_Text passage_
'''
Nov. 7 (Bloomberg) -- Global ship orders tumbled 90 percent last month as the credit crunch damped world trade and made it harder for shipping lines to borrow money, according to Lloyd's Registers Group.

Shipowners ordered a total of 37 container ships, tankers and other vessels in October, compared with 378 a year earlier, Lloyd's Register Chief Executive Officer Richard Sadler said in an interview yesterday at a conference in Dalian, China.

Hyundai Heavy Industries Co., the world's largest shipyard, has also reported declining orders for the three months through September as shipping lines are slowing expansion plans because of a lack of financing and plunging demand for shipments of oil, raw materials and finished goods. The global full-year order tally will likely fall more than the 15 percent previously predicted by Lloyd's Register, Sadler said.
'''
(Data listing)
'''
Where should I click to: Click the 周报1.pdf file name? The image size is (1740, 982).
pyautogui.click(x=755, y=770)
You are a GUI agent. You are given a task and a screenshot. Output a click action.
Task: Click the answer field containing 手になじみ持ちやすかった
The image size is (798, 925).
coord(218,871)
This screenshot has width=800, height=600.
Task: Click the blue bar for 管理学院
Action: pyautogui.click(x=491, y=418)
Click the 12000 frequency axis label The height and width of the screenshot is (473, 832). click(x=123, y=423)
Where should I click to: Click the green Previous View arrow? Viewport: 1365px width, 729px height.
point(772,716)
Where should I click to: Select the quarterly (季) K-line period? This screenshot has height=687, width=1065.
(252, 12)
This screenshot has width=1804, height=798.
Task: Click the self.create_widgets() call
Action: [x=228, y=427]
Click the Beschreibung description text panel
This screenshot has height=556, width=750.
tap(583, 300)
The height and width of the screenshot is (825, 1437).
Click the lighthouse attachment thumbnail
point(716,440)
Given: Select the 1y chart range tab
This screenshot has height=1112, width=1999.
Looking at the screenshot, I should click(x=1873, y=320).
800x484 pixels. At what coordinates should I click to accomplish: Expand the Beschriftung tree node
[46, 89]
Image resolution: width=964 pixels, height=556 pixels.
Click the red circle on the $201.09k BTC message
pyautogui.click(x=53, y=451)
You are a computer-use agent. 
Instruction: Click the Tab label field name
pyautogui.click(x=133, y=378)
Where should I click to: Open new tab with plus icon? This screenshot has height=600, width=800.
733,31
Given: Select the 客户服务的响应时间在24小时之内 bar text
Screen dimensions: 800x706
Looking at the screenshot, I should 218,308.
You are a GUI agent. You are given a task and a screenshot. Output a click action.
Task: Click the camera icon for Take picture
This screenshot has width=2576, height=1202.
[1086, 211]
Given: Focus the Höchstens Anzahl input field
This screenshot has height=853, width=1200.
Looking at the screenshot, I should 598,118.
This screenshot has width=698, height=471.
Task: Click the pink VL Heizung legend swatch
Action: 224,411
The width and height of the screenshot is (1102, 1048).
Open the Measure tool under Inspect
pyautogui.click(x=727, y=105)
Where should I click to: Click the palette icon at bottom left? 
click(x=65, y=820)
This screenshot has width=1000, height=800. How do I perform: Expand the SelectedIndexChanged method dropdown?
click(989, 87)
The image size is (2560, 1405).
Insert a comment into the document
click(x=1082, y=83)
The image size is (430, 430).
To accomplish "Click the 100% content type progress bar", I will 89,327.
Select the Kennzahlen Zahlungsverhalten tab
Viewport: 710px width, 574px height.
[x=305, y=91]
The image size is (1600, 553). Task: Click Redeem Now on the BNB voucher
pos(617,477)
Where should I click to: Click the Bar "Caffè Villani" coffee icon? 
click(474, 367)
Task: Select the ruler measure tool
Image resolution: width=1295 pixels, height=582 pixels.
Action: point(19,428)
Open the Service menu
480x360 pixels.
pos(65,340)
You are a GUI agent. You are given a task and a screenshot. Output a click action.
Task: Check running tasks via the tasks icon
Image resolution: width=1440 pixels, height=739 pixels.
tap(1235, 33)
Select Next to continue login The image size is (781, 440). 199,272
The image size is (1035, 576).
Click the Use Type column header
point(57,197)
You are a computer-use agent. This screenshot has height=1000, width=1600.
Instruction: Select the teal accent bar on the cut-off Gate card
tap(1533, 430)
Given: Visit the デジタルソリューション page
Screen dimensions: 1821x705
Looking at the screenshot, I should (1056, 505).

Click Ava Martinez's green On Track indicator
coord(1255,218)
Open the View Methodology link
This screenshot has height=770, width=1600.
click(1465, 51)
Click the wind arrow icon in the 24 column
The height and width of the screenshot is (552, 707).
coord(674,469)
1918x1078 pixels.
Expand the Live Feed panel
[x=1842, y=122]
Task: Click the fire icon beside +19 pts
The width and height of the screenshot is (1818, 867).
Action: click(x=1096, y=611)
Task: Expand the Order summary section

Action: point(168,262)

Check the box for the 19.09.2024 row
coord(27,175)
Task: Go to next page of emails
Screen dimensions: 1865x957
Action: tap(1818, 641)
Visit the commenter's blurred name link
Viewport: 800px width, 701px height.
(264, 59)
'''
_Goals_
(a) In the ship orders report, how many vessels did shipowners order in October?
(b) List every type of shipment that the ship orders report says is seeing plunging demand.

_Answer list_
(a) 37 container ships, tankers and other vessels.

(b) Oil, raw materials, finished goods